Stegosaurus is a plant eating dinosaur with plates on its back and spikes on its tail. Stegosaurus ungulatus is a species of ornithischian dinosaur from the Late Jurassic of North America, found in the Morrison Formation. Stegosaurus means “roofed lizard,” a reference to its plates. The function of these plates has been debated by paleontologists. One theory is that the plates contained blood vessels, to help regulate body temperature. Another idea is the plates were used for display to attract mates, like colorful feathers on a bird or antlers on a deer. The plates also could have been used for protection from predators. Since the plates were not directly attached to the bones of the skeleton, they were easily separated from the body after death. Massive spikes on the end of its tail were used in defense against predators. At Dinosaur, many isolated plates and spikes have been found throughout the Carnegie Quarry.

 
 

Stegosaurus is one of the most easily recognized dinosaurs of the Jurassic. The plates on its back and spikes on its tail make it one of the most unique creatures of the Mesozoic (Age of Dinosaurs). The Carnegie Quarry is so rich in fossils that multiple skeletons have been mounted from early excavations at Dinosaur.

 
This juvenile Stegosaurus femur (upper leg bone) is much smaller than that of an adult.
This juvenile Stegosaurus femur (upper leg bone) is much smaller than that of an adult.

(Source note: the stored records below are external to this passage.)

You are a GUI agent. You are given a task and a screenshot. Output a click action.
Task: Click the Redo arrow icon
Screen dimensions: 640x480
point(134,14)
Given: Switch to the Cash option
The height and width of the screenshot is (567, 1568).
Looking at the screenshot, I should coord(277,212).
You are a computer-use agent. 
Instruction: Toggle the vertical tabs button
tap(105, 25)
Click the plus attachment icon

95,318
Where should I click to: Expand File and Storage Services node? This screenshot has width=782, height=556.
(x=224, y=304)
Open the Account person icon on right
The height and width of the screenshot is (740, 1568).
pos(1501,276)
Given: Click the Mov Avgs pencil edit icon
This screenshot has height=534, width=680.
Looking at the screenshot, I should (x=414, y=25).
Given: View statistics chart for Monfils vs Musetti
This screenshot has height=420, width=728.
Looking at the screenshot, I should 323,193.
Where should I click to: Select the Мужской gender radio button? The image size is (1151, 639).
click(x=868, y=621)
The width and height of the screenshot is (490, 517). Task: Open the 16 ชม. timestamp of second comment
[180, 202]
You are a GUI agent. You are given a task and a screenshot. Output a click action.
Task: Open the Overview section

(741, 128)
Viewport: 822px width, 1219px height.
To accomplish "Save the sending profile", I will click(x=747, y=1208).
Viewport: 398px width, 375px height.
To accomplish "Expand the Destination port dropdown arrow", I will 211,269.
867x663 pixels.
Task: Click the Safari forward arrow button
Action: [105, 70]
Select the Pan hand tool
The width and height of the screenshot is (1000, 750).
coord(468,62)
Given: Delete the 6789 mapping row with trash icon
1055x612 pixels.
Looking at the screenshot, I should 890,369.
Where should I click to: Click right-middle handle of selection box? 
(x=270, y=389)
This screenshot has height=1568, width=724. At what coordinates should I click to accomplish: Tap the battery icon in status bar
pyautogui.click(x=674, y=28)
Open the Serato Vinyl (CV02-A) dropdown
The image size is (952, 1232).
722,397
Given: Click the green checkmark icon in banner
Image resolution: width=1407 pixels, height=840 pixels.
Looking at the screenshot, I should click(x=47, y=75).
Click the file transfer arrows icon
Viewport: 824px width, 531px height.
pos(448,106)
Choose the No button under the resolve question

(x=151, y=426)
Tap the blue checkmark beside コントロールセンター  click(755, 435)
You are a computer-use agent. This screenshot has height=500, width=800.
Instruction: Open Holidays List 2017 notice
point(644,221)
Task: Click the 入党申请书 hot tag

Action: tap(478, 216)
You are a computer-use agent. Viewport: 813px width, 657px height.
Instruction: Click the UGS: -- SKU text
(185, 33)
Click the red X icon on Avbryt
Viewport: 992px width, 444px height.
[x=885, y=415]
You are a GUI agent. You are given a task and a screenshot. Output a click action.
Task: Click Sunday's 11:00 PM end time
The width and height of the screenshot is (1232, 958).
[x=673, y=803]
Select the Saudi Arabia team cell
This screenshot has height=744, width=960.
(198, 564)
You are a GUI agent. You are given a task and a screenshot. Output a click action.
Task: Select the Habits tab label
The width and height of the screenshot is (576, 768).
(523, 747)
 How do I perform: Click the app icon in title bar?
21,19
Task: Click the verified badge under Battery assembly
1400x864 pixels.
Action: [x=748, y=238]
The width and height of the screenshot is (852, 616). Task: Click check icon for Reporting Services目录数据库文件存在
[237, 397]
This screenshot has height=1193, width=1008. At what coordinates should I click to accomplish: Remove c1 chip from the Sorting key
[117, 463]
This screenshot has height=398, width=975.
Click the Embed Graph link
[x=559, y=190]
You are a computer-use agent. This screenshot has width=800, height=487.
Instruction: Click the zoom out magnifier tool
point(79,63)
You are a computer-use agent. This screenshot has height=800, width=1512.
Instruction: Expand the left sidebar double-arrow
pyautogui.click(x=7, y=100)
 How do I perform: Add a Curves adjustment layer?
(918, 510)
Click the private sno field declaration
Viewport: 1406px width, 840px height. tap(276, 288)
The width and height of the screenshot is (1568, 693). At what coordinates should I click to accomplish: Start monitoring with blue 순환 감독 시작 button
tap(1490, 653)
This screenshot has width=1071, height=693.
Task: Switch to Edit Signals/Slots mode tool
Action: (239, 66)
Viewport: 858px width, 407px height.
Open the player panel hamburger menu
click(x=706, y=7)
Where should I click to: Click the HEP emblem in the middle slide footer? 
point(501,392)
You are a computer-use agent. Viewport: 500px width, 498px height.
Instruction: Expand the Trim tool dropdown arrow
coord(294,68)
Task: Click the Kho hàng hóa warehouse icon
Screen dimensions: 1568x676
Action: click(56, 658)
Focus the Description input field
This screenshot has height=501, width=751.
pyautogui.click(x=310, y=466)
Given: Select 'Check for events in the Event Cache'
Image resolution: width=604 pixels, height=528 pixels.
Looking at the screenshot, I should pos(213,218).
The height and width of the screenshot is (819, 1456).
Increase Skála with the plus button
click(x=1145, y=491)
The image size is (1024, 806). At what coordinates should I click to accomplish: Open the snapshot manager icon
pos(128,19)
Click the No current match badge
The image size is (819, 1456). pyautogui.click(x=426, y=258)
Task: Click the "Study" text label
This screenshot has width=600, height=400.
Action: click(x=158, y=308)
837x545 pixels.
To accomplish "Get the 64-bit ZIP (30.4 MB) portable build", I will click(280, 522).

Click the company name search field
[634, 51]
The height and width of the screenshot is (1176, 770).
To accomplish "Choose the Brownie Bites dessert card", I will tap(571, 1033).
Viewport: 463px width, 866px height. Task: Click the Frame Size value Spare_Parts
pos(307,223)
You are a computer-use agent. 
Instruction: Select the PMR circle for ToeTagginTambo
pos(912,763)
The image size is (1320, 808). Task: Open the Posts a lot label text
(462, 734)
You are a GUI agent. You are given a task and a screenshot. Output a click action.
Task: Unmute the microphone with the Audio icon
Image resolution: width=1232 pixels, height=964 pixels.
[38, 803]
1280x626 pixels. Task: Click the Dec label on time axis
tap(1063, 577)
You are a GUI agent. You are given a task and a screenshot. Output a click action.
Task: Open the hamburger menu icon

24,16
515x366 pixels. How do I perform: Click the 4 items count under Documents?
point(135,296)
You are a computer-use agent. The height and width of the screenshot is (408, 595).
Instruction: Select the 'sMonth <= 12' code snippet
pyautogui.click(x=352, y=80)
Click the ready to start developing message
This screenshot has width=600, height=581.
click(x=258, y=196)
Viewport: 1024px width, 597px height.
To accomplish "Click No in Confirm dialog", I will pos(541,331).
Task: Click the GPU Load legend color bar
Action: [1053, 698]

In 1977 paleontologists at Dinosaur National Monument removed a juvenile Stegosaurus from the Carnegie Quarry face. They found limb bones, shoulder blades, most of the hips, some ribs, and skull fragments. Since plates were not found, it is unknown if juveniles had them at all. However, these fossils make up the most complete juvenile Stegosaurus ever found. A mounted cast of the fragile bones ison display at the Quarry Exhibit Hall.